Rush Limbaugh Children’s Books and Politics in the Classroom
When I was in sixth grade, my teacher would put Rush Limbaugh on the radio and sometimes we students would listen to it as part of our “current events” class. I don’t remember much about what we heard, except that I assumed Limbaugh was some kind of comedian. In the more than two decades since, Rush Limbaugh’s influence has grown and he has tried to branch out his “media empire,” most recently into children’s books.
According to The Atlantic, Limbaugh took a call on his show from a woman named Ivy who teaches third grade somewhere out in the heartland of America. What makes this call notable is that she praised Limbaugh for his books and explains how she uses his book about Pilgrims to introduce the Civil War.
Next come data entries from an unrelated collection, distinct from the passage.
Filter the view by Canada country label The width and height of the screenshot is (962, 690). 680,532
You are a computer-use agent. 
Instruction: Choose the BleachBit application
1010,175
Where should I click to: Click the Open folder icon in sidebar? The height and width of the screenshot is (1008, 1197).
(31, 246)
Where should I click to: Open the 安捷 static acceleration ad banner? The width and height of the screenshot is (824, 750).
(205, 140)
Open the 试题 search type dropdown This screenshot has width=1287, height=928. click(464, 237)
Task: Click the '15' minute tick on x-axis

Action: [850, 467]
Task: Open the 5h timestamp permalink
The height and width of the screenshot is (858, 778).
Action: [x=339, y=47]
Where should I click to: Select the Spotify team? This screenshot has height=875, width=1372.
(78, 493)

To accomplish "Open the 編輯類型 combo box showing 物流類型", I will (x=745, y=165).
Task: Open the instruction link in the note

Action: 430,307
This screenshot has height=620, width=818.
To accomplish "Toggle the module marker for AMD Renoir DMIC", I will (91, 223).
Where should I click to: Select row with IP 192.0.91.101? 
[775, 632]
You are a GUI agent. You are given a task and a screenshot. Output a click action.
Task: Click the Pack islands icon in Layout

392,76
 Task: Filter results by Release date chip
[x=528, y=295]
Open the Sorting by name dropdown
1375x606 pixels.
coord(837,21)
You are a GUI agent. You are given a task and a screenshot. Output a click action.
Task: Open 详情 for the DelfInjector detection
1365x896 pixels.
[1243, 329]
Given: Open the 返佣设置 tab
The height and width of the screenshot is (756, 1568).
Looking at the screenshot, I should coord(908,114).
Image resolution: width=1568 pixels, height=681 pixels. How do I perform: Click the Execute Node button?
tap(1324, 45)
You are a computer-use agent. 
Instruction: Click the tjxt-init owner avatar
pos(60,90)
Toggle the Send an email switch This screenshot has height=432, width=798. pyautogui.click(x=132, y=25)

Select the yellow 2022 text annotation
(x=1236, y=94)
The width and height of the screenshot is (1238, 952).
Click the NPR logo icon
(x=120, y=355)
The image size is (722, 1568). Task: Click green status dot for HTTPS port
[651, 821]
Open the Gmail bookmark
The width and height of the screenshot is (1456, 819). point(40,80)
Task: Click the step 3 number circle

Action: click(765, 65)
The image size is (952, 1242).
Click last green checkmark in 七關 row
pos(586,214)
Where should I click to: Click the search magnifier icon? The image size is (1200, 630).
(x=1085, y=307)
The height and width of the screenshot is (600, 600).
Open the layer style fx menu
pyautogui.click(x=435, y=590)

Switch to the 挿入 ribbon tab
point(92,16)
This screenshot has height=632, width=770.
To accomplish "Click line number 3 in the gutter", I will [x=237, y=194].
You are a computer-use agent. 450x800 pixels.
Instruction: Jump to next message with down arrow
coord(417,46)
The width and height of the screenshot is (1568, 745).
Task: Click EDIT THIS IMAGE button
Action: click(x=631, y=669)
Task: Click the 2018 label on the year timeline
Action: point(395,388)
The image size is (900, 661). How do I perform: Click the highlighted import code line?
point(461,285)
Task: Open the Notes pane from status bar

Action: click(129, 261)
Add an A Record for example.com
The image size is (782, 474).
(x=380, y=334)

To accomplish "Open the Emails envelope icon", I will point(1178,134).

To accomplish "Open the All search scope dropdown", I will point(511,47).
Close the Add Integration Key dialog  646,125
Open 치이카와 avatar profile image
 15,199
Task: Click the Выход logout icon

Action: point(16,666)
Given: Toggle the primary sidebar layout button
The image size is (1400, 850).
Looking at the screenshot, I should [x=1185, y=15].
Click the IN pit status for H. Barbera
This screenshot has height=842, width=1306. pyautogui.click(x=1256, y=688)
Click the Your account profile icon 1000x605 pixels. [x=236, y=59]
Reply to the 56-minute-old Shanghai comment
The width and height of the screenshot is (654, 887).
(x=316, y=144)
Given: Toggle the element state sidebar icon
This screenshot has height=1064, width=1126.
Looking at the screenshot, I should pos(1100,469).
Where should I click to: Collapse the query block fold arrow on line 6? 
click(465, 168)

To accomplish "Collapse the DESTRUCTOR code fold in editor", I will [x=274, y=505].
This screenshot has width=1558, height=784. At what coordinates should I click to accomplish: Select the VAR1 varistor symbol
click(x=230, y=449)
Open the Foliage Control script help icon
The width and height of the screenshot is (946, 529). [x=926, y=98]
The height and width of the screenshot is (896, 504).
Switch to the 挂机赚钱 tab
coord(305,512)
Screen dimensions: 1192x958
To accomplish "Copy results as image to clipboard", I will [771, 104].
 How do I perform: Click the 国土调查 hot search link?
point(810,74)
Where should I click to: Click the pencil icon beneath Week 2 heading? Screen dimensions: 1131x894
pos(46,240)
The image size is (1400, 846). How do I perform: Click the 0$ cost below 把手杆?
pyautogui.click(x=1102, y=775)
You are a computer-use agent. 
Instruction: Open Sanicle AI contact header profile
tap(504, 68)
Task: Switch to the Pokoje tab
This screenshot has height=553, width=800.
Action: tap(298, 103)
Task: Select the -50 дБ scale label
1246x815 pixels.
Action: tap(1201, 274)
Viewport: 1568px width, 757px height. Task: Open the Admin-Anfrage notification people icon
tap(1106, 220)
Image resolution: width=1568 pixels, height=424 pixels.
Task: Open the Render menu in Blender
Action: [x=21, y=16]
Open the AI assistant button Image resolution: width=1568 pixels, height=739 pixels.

Actually she just read the book to kids for fun, and only used the Author’s Note, which details Rush’s feelings on American exceptionalism, as a way to “introduce the Civil War because [Ivy and her class] were about to enter a discussion on the time when slavery existed in our country but because of what [Rush] said in the book and the way [he] explained the Founders’ passion for our country, it was because of that that slavery inevitably was abolished.”
What’s troubling about this is that the Pilgrims had little to do with the founding of this country which had little to do with the eventual end of slavery. Teachers are people too, so they have every right to filter their worldview through the lens of their political ideologies. Yet, they have the trust of their students that what they teach in history or science is fact.
If Ivy taught tenth graders, perhaps this wouldn’t be such an egregious violation of that trust, because kids of a certain age are better equipped to understand the nuance of political belief. Third graders, on the other hand, aren’t.